The two came together to Congress in 1982 and sat alongside one another in the House Foreign Affairs Committee. Berman, then a smoker, recalls how Reid would silently reach across, take the Californian’s cigarettes and draw a skull and crossbones on the pack. “Understated, droll,” Berman says.

It’s a reminder of the old Reid humor seen less today. Harry Truman’s portrait adorns Reid’s outer Capitol office, but a picture of Mark Twain hangs behind his desk inside. Just as Twain chronicled Nevada’s mining days, Reid’s first book, “Searchlight,” is that rarity for any pol: a history not about himself but about the quirky little mining town where he grew up poor and that he returned to years later, only after getting past the embarrassment of this past.

This ability of Reid to step back — to be less self-involved — helps him deal with the many egos around him. More than his predecessor, South Dakota Sen. Tom Daschle, Reid brings warring factions — such as liberal Wisconsin Sen. Russ Feingold — into his leadership circle. At the outset of this Congress, he gave up his cherished seat on the Appropriations panel to meet a commitment to a party conservative; months later, he reluctantly plunged back into the appropriations world to manage a year-end spending bill and thereby defuse pressure to dump Byrd, the 90-year-old chairman.

“He’s a manager, and no one manages that caucus better,” says former Nebraska Sen. Bob Kerrey.

Then again, Reid is criticized for over-promising and remaining too much the manager of whip counts, for example. And it was a fresh-faced Obama who once likened the Senate’s love of intrigue to the Peloponnesian Wars.

Take the recent blowup inside the Democratic caucus over a Feingold proposal demanding Iraq troop withdrawals. Massachusetts Sen.

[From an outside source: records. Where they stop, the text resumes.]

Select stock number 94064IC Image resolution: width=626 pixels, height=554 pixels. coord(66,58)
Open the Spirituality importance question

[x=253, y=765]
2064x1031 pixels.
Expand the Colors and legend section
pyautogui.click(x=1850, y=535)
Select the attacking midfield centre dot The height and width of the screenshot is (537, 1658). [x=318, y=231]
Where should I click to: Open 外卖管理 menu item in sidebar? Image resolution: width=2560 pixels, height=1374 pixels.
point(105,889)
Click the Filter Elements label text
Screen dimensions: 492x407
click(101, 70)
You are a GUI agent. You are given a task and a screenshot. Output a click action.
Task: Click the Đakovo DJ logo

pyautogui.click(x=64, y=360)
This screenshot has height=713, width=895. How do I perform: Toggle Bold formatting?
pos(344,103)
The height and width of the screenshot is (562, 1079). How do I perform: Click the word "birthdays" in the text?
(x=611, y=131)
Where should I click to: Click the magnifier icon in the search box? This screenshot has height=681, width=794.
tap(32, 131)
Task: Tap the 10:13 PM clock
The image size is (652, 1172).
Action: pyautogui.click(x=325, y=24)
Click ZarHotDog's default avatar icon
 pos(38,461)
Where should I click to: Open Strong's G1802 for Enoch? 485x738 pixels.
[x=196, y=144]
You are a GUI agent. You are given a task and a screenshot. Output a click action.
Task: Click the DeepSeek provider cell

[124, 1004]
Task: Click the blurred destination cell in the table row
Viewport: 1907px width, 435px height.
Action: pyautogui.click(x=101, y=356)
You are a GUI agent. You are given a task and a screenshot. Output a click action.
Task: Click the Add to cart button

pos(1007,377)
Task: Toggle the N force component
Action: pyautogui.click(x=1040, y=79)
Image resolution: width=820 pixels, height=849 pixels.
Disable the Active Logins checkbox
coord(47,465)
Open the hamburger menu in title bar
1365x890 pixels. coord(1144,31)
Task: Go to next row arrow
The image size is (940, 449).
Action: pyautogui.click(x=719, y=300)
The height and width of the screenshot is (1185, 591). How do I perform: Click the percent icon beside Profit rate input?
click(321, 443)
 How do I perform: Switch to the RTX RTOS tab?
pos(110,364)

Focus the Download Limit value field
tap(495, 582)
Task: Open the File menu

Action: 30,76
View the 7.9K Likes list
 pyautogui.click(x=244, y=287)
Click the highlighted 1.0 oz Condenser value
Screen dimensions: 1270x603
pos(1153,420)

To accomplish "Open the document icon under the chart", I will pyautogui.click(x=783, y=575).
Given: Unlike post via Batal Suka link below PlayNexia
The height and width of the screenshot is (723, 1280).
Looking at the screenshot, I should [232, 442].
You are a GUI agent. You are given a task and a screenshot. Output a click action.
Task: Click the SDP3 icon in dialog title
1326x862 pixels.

John F. Kerry was miffed at the preference given Feingold while freshmen like Missouri Sen. Claire McCaskill complained loudly that the party was heading down the wrong path going into November.

“This was a helluva epiphany,” said one senior Democratic senator. All the dogs came out: the party’s grumbling old guard; the younger, liberal Feingold and MoveOn.Org factions allied with Reid’s deputy, Illinois Sen. Richard J. Durbin; and a freshman class that can be aggressive on domestic issues such s trade or GI education benefits but is not as quick to press for troop withdrawals.

And then, of course, there was McConnell, who used the Feingold proposal to tie Democrats in knots on the floor and buy his party time on a key domestic issue: the housing mortgage crisis.

Despite outward tensions, the Reid-McConnell relationship is free of the personal animus that characterized Reid’s dealings with former Majority Leader Bill Frist. But the one-time Vegas trial lawyer and stolid former county judge from Kentucky make an odd couple.

The frustration shows in Reid’s voice as he describes recent bargaining over housing legislation. Reid offered each party five amendments but asked that they focus on housing — not making the president’s tax cuts permanent, for example. Instead, Republicans crafted an alternative bill that includes not only permanent tax cuts but also tort legislation, something guaranteed to rile Reid.

“This is the most damned thing I have ever seen,” he said. Going back to the often impassive McConnell offered no relief. “He doesn’t talk,” Reid says with exasperation. “He’ll say ‘I have to meet with my leadership,’ or ‘we’ll see.’ He doesn’t talk.”

“I share information when I want to, and I don’t when I don’t,” McConnell says in response. “He has the toughest job in Washington.”